Besides HIBI, AP changes may predict poor outcome in patients with acute brain injury from multiple aetiologies [11]. A multicentre prospective study [12] is investigating the ability of NPi to predict 6-month poor neurological outcome in adults admitted to ICU with acute brain injury from trauma or haemorrhagic stroke.
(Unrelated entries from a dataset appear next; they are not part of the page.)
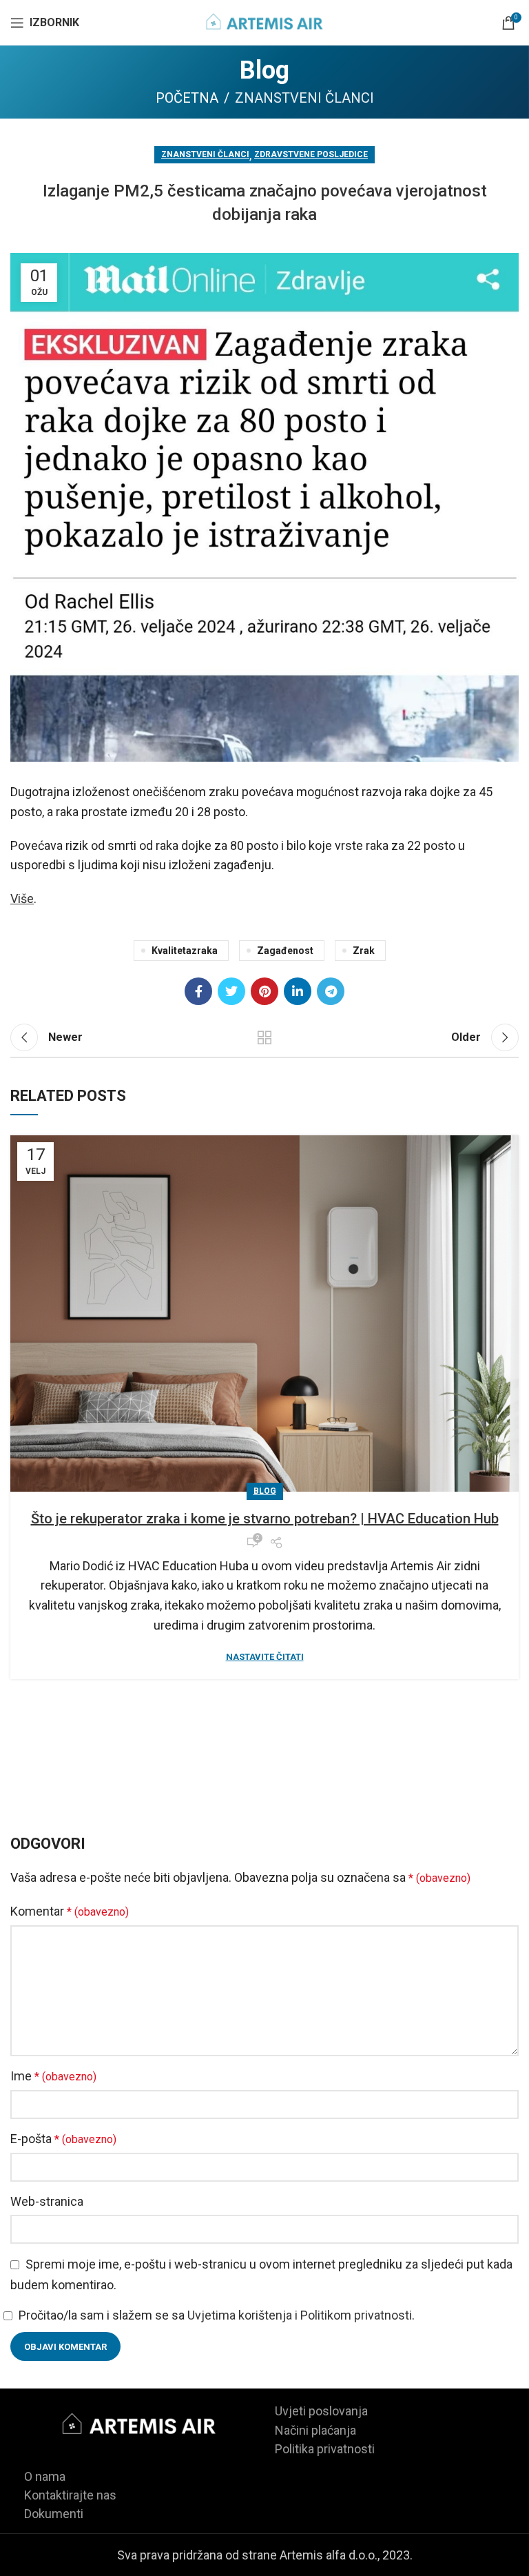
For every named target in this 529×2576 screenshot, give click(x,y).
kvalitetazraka (185, 950)
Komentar (69, 1911)
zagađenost (285, 950)
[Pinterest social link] (264, 991)
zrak (364, 950)
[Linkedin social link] (297, 991)
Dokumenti (53, 2513)
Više (22, 898)
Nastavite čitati (265, 1656)
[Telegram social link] (330, 991)
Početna (187, 97)
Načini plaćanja (315, 2430)
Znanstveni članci (304, 98)
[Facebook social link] (198, 991)
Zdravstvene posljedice (311, 154)
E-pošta (63, 2138)
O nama (44, 2476)
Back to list (264, 1037)
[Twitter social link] (231, 991)
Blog (264, 1491)
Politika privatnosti (325, 2449)
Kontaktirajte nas (70, 2495)
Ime (53, 2076)
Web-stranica (46, 2201)
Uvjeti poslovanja (321, 2411)
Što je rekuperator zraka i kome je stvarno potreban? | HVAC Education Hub (265, 1518)
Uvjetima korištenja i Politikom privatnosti (299, 2315)
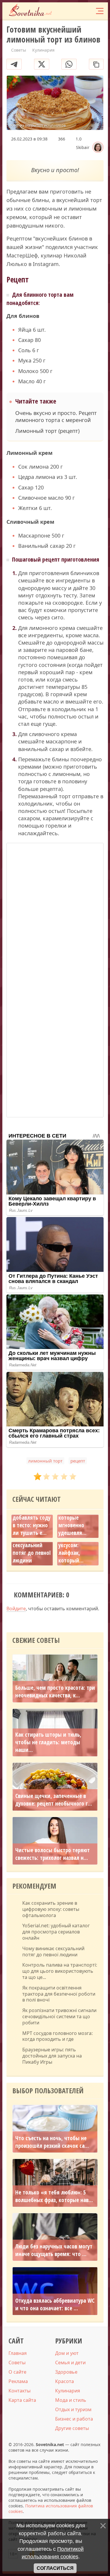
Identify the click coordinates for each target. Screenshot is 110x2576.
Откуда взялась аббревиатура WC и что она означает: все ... (54, 2304)
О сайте (17, 2372)
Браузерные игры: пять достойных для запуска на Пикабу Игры (52, 2056)
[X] (41, 64)
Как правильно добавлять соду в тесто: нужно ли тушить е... (31, 1521)
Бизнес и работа (74, 2419)
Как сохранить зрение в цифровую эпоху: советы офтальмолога (50, 1909)
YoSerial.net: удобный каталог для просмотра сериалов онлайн (56, 1932)
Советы (17, 2362)
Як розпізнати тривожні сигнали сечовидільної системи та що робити (59, 2016)
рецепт (77, 1461)
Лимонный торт (45, 1461)
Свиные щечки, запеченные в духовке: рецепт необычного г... (53, 1799)
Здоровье (66, 2372)
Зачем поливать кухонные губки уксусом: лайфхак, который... (77, 1545)
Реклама (18, 2381)
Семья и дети (70, 2362)
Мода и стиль (70, 2400)
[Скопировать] (96, 64)
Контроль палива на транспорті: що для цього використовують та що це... (59, 1971)
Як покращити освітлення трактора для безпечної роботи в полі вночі (58, 1994)
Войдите (16, 1608)
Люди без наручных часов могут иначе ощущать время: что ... (53, 2250)
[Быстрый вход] (87, 10)
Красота (64, 2381)
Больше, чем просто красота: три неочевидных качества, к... (55, 1691)
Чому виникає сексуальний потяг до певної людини (31, 1549)
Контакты (20, 2390)
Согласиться (55, 2568)
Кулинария (67, 2390)
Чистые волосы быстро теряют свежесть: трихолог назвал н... (52, 1854)
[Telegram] (14, 64)
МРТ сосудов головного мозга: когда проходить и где (57, 2036)
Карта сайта (22, 2400)
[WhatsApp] (69, 64)
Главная (18, 2353)
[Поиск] (75, 10)
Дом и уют (67, 2353)
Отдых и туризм (73, 2409)
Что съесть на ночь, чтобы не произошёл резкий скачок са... (52, 2142)
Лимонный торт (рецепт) (47, 431)
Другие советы (72, 2428)
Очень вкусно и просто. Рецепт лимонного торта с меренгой (56, 416)
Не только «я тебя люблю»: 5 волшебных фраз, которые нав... (54, 2196)
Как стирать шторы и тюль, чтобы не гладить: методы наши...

Limitations of automated pupillomentry

Like s-PLR, AP requires that the mechanism of vision and the afferent and efferent pathways of PLR are intact. Another potential confounder is the interindividual variability in pupil size and reactivity [13] whose impact on AP reliability remains to be investigated. Both anaesthetic agents [14] and opioids at clinical doses [15] that affect s-PLR may also alter some AP parameters. However, NPi remains generally unaffected. AP is more accurate than s-PLR when the pupil size is small, as it may occur due to sedation. However, a consistent threshold of AP values for predicting the correlated clinical event remains to be established. AP requires equipment and consumables, whose costs can make this technology unsuitable for low-resource settings. However, recent smartphone apps for performing AP in these contexts have recently been developed [16].

Take-home message

AP ensures a standard, objective, and reproducible assessment of PLR. In patients with HIBI, AP can detect minimal pupillary reactions that are not detected by visual evaluation and avoid falsely pessimistic predictions. In patients with brain injury at risk of ICHT, AP can be used as a non-invasive track-and-trigger system to detect subtle and progressive changes in PLR that indicate an impending neurological deterioration or increased ICP. Prospective clinical trials are needed to demonstrate the potential clinical benefits of early assessing and monitoring patients with acute brain injury using automated pupillometry.